CHECK YOUR UNDERSTANDING
1. In the reflection on a defining moment, what two things did the writer dream of doing with the father again?
2. Echo everything in the reflection on a defining moment from "When I was still" down to "know back then.".
3. Give what follows in the reflection on a defining moment, picking up after its last sentence.

EXTRACT PROVIDED
● ● ● ●

Today at work we were asked to talk about our most defining moment. We ran out of time, which meant that everyone was not able to present, including me. But it got me thinking for the remainder of the day. I was grateful for the reprieve because I’m not sure how much I would share. Hours later, it’s still on my mind, probably because I’ve not given it this much thought in a long while.
My first defining moment was the loss of my father in my life. And it was a long goodbye with him in and out of my life for at least a couple of years before he was out of my life for good. His entanglements with alcohol and crime made a few unwelcome appearances in my childhood before it was exit stage left for decades. However, in his absence he lived very vividly in my imagination and dreams. I dreamed of him coming back and rescuing me from my life with my mother and stepfather. I dreamed of him taking me to the library again, and going fishing together. I would day dream that he would suddenly show up at my high school graduation. All of this dreaming and imagining kept me from seeing the actual situation with my father-that he was not this person anymore. I unconsciously built walls in my awareness to not fully know how bad it was with my father. He had been the only safe parent for me, and then, even he became unsafe. I could not know this for decades. I think my heart could not handle it until I had my own sense of safety, and that would not come for decades.
When I was still living at home, some of my aunts and uncles would talk about my father occasionally, usually by mention of his latest stint in jail. I would immediately leave these conversations. I did not want to know anything about my father that had to do with any criminality. At the time, I could not have articulated why this was. Now I am aware that I did not have the wherewithal to know back then.

● ● ● ●

INFORMATION SHOWN
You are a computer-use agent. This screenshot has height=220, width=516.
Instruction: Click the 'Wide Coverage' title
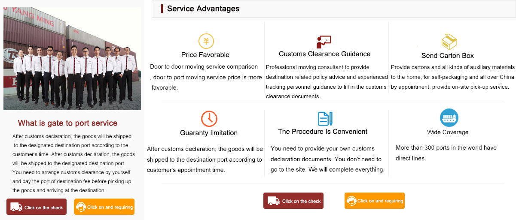(x=448, y=132)
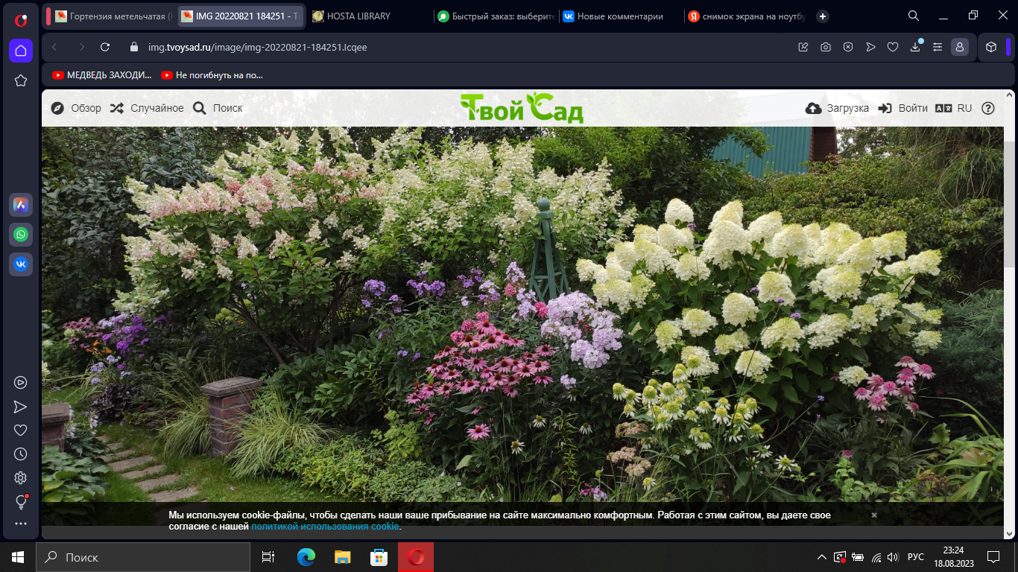Click the Войти login link

(903, 108)
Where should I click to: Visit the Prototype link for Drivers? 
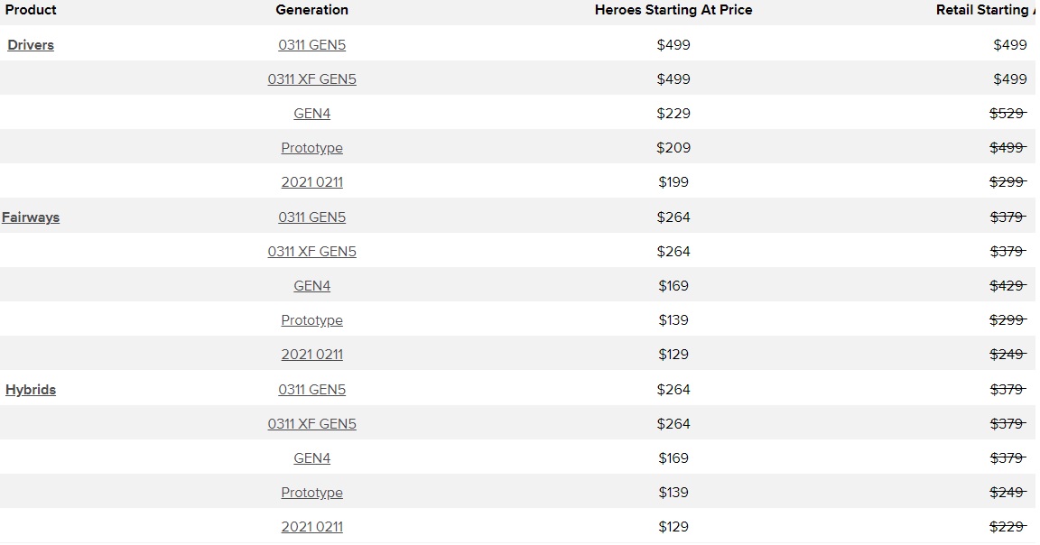tap(311, 148)
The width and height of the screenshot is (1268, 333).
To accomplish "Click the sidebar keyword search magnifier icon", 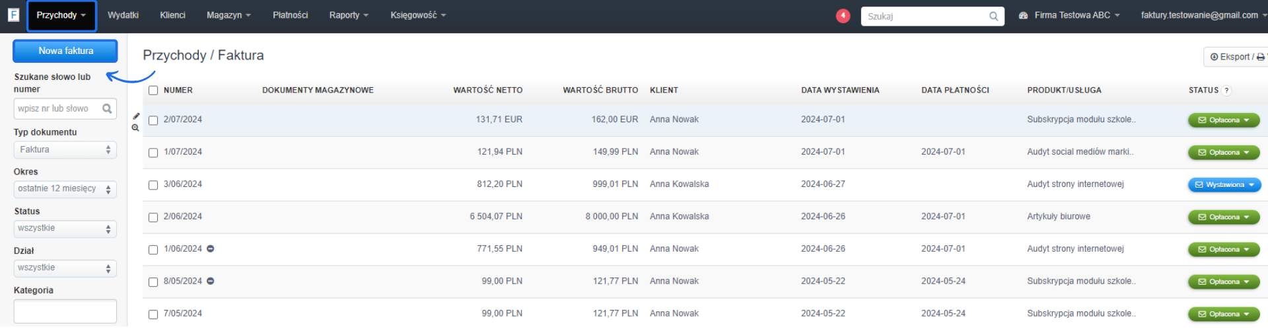I will coord(107,109).
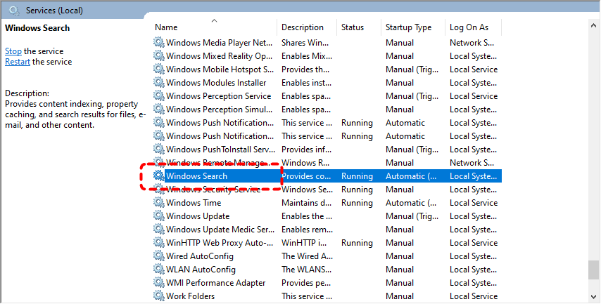Select the Windows Update Medic Service row

click(220, 230)
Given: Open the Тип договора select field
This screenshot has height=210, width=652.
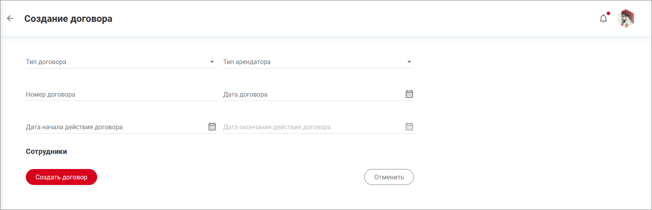Looking at the screenshot, I should [x=115, y=62].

● ● ● ●

YOUR WRITTEN ANSWERS
1. Going to the library and going fishing together.

2.
When I was still living at home, some of my aunts and uncles would talk about my father occasionally, usually by mention of his latest stint in jail. I would immediately leave these conversations. I did not want to know anything about my father that had to do with any criminality. At the time, I could not have articulated why this was. Now I am aware that I did not have the wherewithal to know back then.

3.
In my thirties I heard from my father when he was hospitalized and he thought he was near death. We talked on the phone for a long time, and that conversation was a dream come true. I had always imagined we would talk as adults and find similarities and we did! I learned he studied labor issues in third world Latin American countries in grad school in the 1970s. He learned I worked in labor and employment matters. We learned we both loved poetry and creative writing. I immediately started dreaming of being pen pals with my father, and visiting him in Texas every year if he made it out of the hospital. But he was still in active addiction. He didn’t find recovery once he left that hospital. And just like when I was a child, he proved to be unreliable. We would make plans to talk. but I would call him and he was already drunk. I thought the solution was to call him in the morning, but I still found him drunk in the early a.m.
I had to accept that my father was still an active alcoholic. I had to accept that the father I knew and had as a child was gone. That person was not coming back for any extended period of time. He could show up for a few minutes in a conversation, but that was it. I had to accept that my father was never going to be there for me because he cannot even be there for himself. Most importantly, I had to learn that I could love him from afar. I could love the memories of him and who he was for me at one time. But seeking it out was not going to bring it back. I had to bury that dream for good. The most important lesson I’ve learned from my father is acceptance. I have had to learn to accept the bad with the good in my life. I finally accept that it is not healthy for me engage with my father in any way, and I accept that it is likely we won’t ever speak again. I don’t love it, but I accept it. I recognize, finally, that there is nothing I can do to change him.